Roma, 2 ottobre 2025 – Prosegue la complessa vicenda degli attivisti della Flotilla intercettati e fermati dalle forze israeliane mentre tentavano di raggiungere la Striscia di Gaza con l’obiettivo di rompere il blocco navale e consegnare aiuti umanitari alla popolazione palestinese. Nelle ultime ore, i circa 30 attivisti italiani, insieme ad altri membri degli equipaggi, sono stati trasferiti al porto israeliano di Ashdod e si trovano ora di fronte a due opzioni: firmare la documentazione per l’espulsione volontaria immediata o rifiutare, accettando così la detenzione in carcere in attesa del rimpatrio forzato.
Trasferimento ad Ashdod e opzioni per gli attivisti
L’operazione di intercettazione, avvenuta il primo ottobre a circa 70 miglia dalla costa di Gaza, ha visto un intervento prolungato con l’uso di idranti e abbordaggi da parte dell’esercito israeliano. Gli attivisti, tra cui figurano anche giornalisti come Alessandro Mantovani del Fatto Quotidiano, sono stati portati in Israele dove, una volta sbarcati ad Ashdod, saranno identificati e trattenuti in centri appositi.
Secondo quanto comunicato dalla Farnesina, gli attivisti possono scegliere tra due alternative: accettare l’espulsione volontaria con immediata partenza dall’aeroporto Ben Gurion, oppure rifiutare e subire la detenzione con successivo giudizio e rimpatrio forzato entro 48-72 ore. L’ambasciata italiana a Tel Aviv segue la situazione con attenzione, offrendo assistenza consolare e mantenendo contatti con il team legale che assiste la Flotilla. Il ministro degli Esteri Antonio Tajani ha confermato che i primi rimpatri potrebbero già avvenire a partire da domani, venerdì 3 ottobre.
Rifiuto dell’espulsione da parte di alcuni attivisti e contesto internazionale
Non tutti gli attivisti hanno accettato di firmare i documenti di espulsione: almeno otto membri dell’equipaggio del veliero Madleen hanno rifiutato il rimpatrio volontario e sono stati posti in detenzione, in attesa di comparire davanti a un’autorità giudiziaria israeliana.

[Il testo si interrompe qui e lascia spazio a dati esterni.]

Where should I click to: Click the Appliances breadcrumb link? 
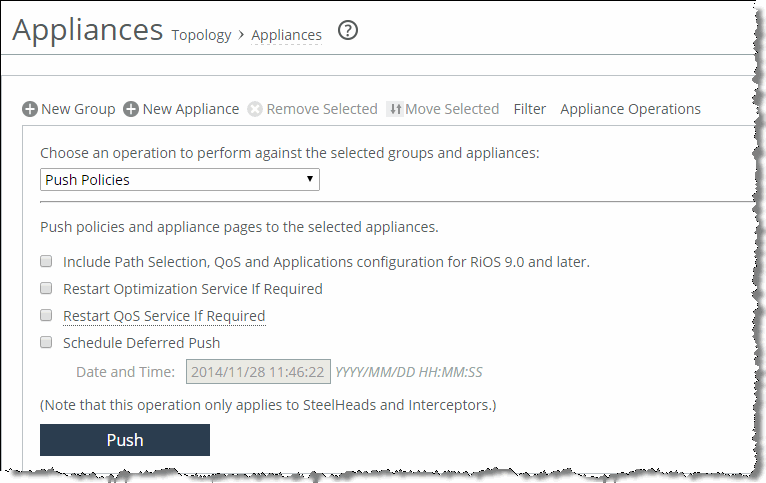(286, 35)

Tra loro figurano cittadini di diversi paesi, mentre alcuni attivisti, come Greta Thunberg, hanno già lasciato Israele.
La detenzione degli attivisti è stata criticata da organizzazioni umanitarie e attivisti per i diritti, come l’ong Adalah e la Relatrice Onu Francesca Albanese, che hanno definito l’azione israeliana un’incursione illegale in acque internazionali. A livello diplomatico, Regno Unito e Francia hanno richiamato Israele al rispetto del diritto umanitario internazionale, sottolineando la necessità di gestire la situazione con moderazione e tutela dei diritti umani. Il presidente francese Emmanuel Macron ha reiterato l’appello a un cessate il fuoco e alla riapertura delle rotte umanitarie per Gaza.

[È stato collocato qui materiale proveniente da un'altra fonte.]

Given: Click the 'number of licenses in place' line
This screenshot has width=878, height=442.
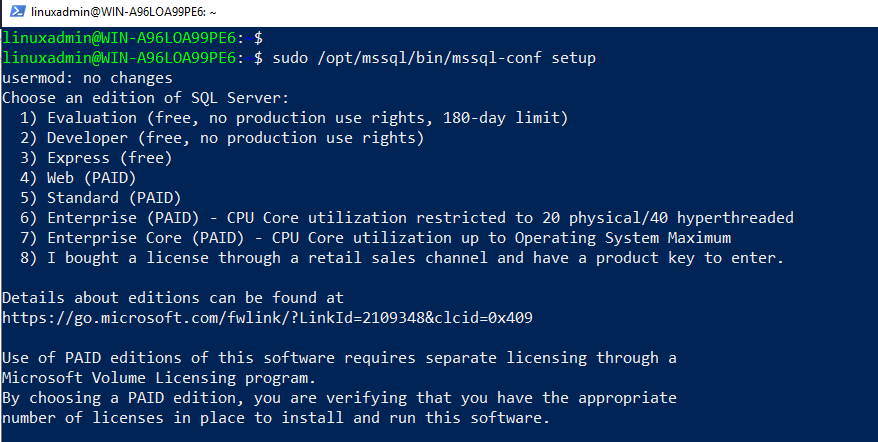Looking at the screenshot, I should (x=275, y=418).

La Global Sumud Flotilla, coalizione internazionale composta da oltre 50 imbarcazioni e migliaia di partecipanti da 44 paesi, si è posta come obiettivo quello di contrastare il blocco navale imposto da Israele e di portare aiuti vitali alla popolazione palestinese, colpita dalla grave crisi umanitaria. La nave Handala, che prende il nome dal celebre personaggio simbolo della resistenza palestinese creato dal vignettista Naji al-Ali, è solo l’ultima di una serie di imbarcazioni intercettate nel corso degli anni.
Il governo israeliano ha dichiarato che i passeggeri delle imbarcazioni saranno rimpatriati nei loro paesi d’origine e che gli aiuti a Gaza saranno inviati esclusivamente tramite i canali ufficiali. Nel frattempo, le autorità israeliane hanno predisposto misure di sicurezza nelle strutture carcerarie, come il carcere di Givon a Ramla, dove gli attivisti saranno trattenuti in celle separate e senza accesso a simboli filo-palestinesi o dispositivi elettronici.